Sheila McClarty (Fred Elcheshen)
Sheila McClarty's book of short stories, High Speed Crow, is one of those rare collections that I did not want to stop reading. Half-way in, I was looking sorrowfully at the remaining pages - wishing there were more pages, more stories. Truthfully, McClarty had me on the first word of the first sentence of the first story. "There." - she writes, and I was hooked. The irresistible pull of McClarty's narratives and her characters is amazing.
A woman who finds herself engaged in theft for the first time in her life in "Stolen." A quartet of characters brilliantly serpentined together in a surprising story of grace, violence and redemption in "A German Shepherd, a Natural Redhead and a Yellow Scarf." Two couples celebrating an anniversary - one couple separated and the other, still married but even more separated in "Never a Kind Word." A man in a gunfight with the image of Clint Eastwood on a television, in a losing battle with an addiction to booze and on the cusp of losing everything in "Mel."
To try and recommend one story over the next is simply impossible. McClarty writes with such a fulfilled undercurrent that having finished one of her stories, I needed a sorbet. I needed to breathe and walk, or do something else for a while . I could not begin another story right away. Her stories not only linger, they're so good that they demand space. This is no easy feat.
Sometimes, I will finish a hefty novel and not quite have a firm grasp on its main character - she'll still be hazy, regardless of how careful I'd read. With McClarty's stories, she draws the most complete characters with only a few careful words, a couple lines of dialogue, a small thought, a throwaway memory.
Dr. Earhardt leans back into the softness of his leather chair. He has developed a fondness for all three of his therapy patients. Tanya, the woman who has it all, yet in middle age, without warning, her unconscious mind dredges up a childhood trauma. To deny herself the purchase of the yellow scarf, Dr. Earhardt believes is a symbolic penance for her good fortune in being the child who survived while her best friend was killed by a car careening onto the sidewalk.
Vain Louise is the most complex member of the group, the one whose fear of elevators masks her resentment of caring for her sick mother.
Then there is poor little Eleanor, racked with continuous anxiety and saddled with a cruel husband and his German Shepherds.
I read, and re-read "A German Shepherd, a Natural Redhead and a Yellow Scarf" and I still don't know how she does it. These characters are bursting off the page with life, and yet they are presented with such ease and assuredness. And these very different lives are woven together with matter-of-fact simplicity. In two of these stories McClarty uses a shifting point of view so that we are experiencing the story through different eyes and minds and hearts. The result is a clever depth, lies revealed, and lives interwoven.

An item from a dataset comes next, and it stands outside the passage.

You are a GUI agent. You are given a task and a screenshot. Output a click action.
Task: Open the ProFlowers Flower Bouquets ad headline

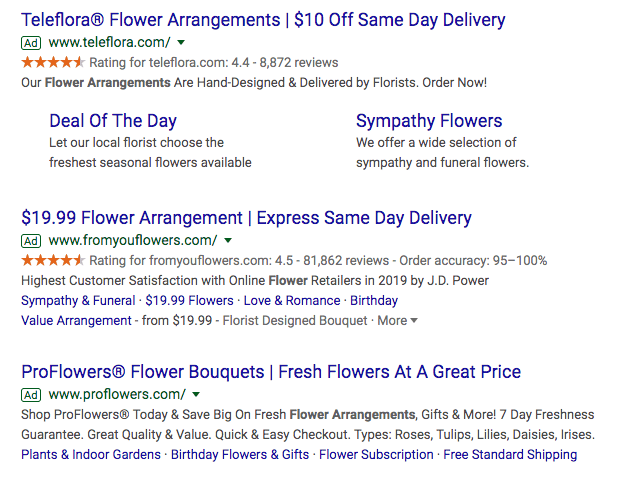[x=271, y=372]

Look, it's about this time in most reviews that the negative will make an appearance. This writing is not perfect, but "perfect" is not the goal. I can't speak for McClarty but if the goal is to present stories that take your breath away with their melancholy, or heartache, or quiet epiphanies, then this book is a grand success. The writing is seamless and the characters' voices are human and humane. They manage to wiggle into your mind and heart and once inside, they are devastatingly beautiful. I cannot find fault with this writing. It's invisible when it needs to be and is gorgeous and surprising when it wants to be.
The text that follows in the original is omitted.